Secondly, a question remains about the institution of Christian legal standards upon peoples unregenerate. To this, we must sincerely inquire whether or not Christians should be able to influence governments at all, and if the answer is that we shouldn’t, then Christians who believe so should simply remain silent in all legal matters (as Thomas Paine wisely noted in his open letter to the Quakers). However, if it’s decided that Christians should have an effect upon governments, that Christians have a responsibility, for instance, to fight against sexual slavery, then we imply that God’s standards of justice and Law aren’t simply for Christians alone. We are then required to formulate, through careful Biblical examination, what exactly comprises a Godly legal system (this has been left to another essay).
In addition to this second point, another similar question must be raised: does law exist for those who act according to righteousness, or for those who act without restraint? It has been said that sexual liberalism is loving, a statement which has above been thoroughly and ironically disproved. But if love for sinners ever comprised an absence in laws and penalties, then Christians should be against all laws, and not simply those pertaining to sexual evils. Therefore, unless we would be wholeheartedly devoted to anarchy, we cannot necessarily say that love equates with sexual liberalism.

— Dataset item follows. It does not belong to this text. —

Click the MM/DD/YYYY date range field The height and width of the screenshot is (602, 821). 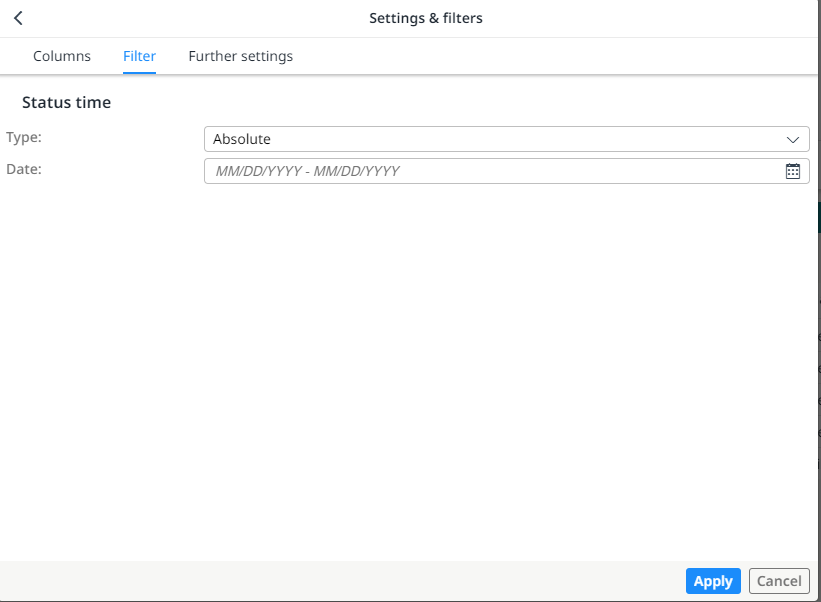[x=450, y=171]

Consider, brothers and sisters, that Christ permits us liberty (Gal 2:16-21). But if we’ve been born of the Spirit, if the promises of the New Covenant have been kept by God, and our hearts have been transformed by the power of the Almighty (Jer 31:31-34), then a path lies before us which we’ve been born to tread (Eph 2:10). Let Christians agree about several matters: marriages are not temporary (Matt 19:9), a child’s welfare is not an option for unwilling parents (1 Tim 5:8), sex is only permissible within the boundaries of marriage, marriage is only between a man and a woman (Matt 19:3-5); and these matters are not matters of peculiar preference, but of universal justice. Our father runs a heavenly kingdom, and as the Lord’s prayer overtly mentions, He’s not shy about its implementation (Matt 6:9-10). Let us follow in His footsteps, and bring, inch by inch, the Kingdom of Heaven to earth.

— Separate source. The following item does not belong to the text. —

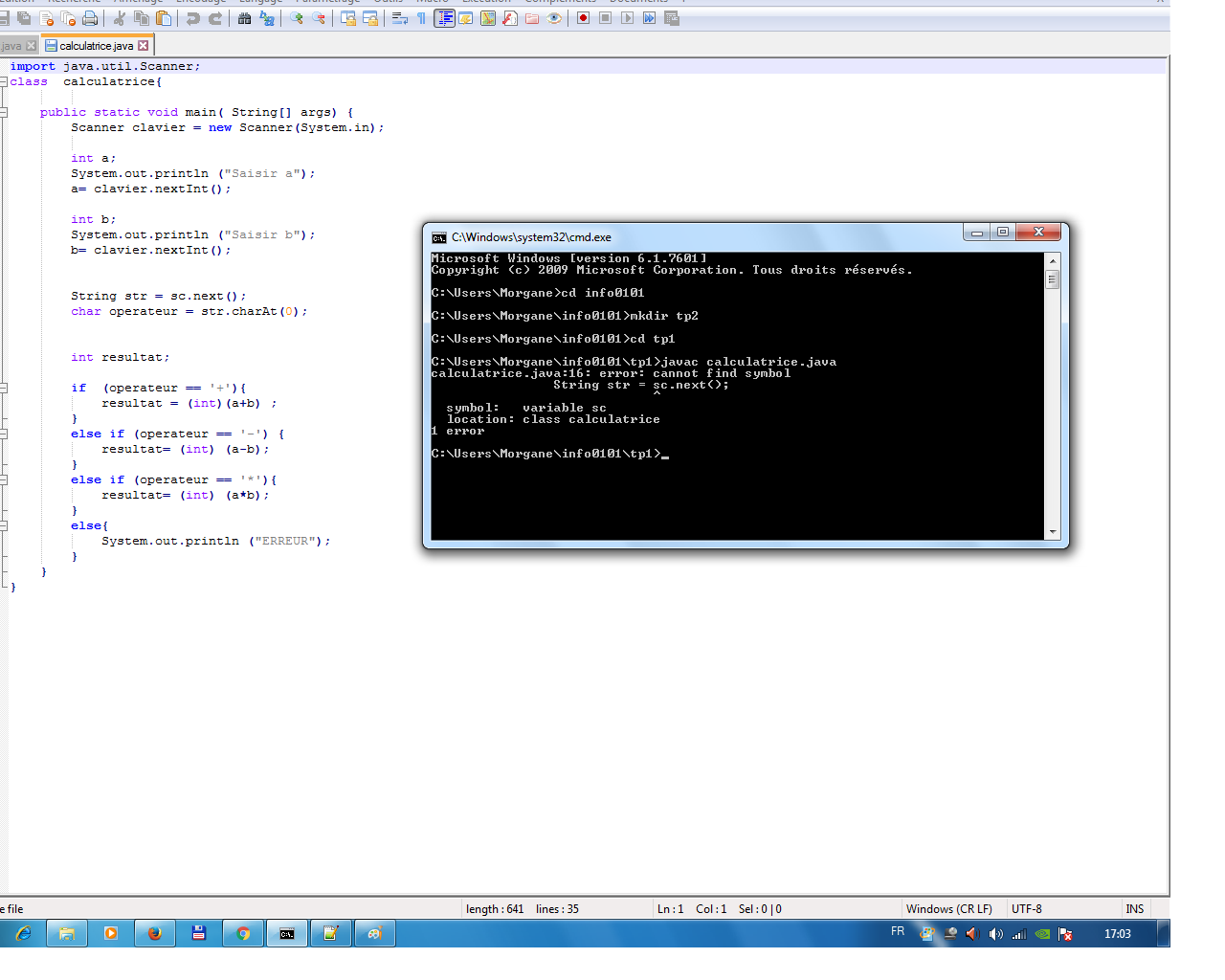The height and width of the screenshot is (980, 1225).
Task: Collapse the class calculatrice code fold
Action: [x=4, y=80]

I think you might particularly appreciate John Paul II’s Theology of the Body (link below). Sermon #14: . “Revelation and Discovery of the Nuptial Meaning of the Body.” I enjoyed your article today in The American Thinker. Thank you,
Angie Vogt
http://www.ewtn.com/library/papaldoc/jp2tbind.htm
Comment by Angie Vogt — 22. September 2012 @ 16:42
I have a very dear, very highly educated Catholic friend who highly recommended the work; perhaps one of these days I’ll be able to take a good look at it.
Thank you for reading, and thank you for the recommendation!